## GIVEN ENTRIES
----------------

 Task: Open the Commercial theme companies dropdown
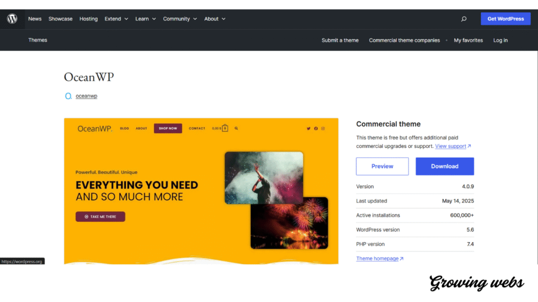click(x=405, y=40)
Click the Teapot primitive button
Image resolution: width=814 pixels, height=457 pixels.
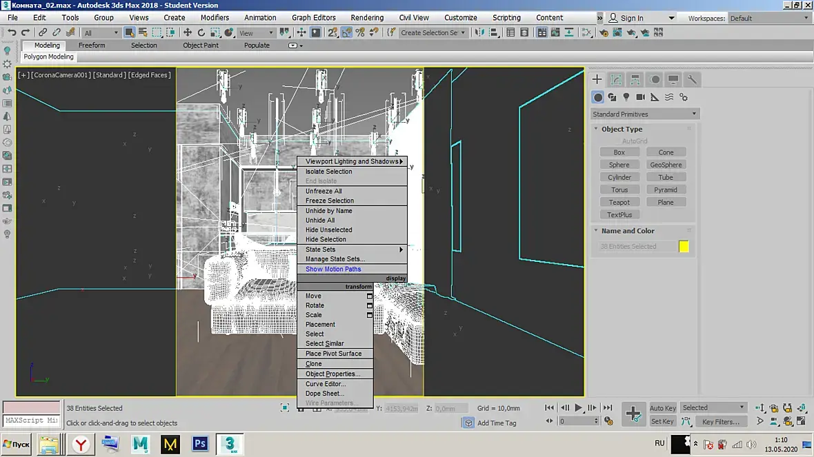619,203
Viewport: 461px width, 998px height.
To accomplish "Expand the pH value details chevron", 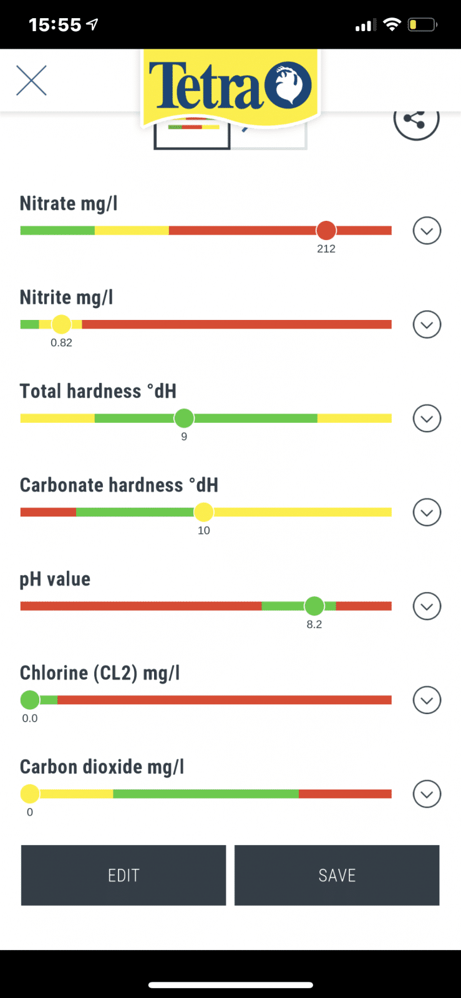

----------------

## WHAT IS REQUIRED
State how many lines of the data above contain the string "height", matching case exactly. Give only the number.

## ANSWER TO THIS PROBLEM
2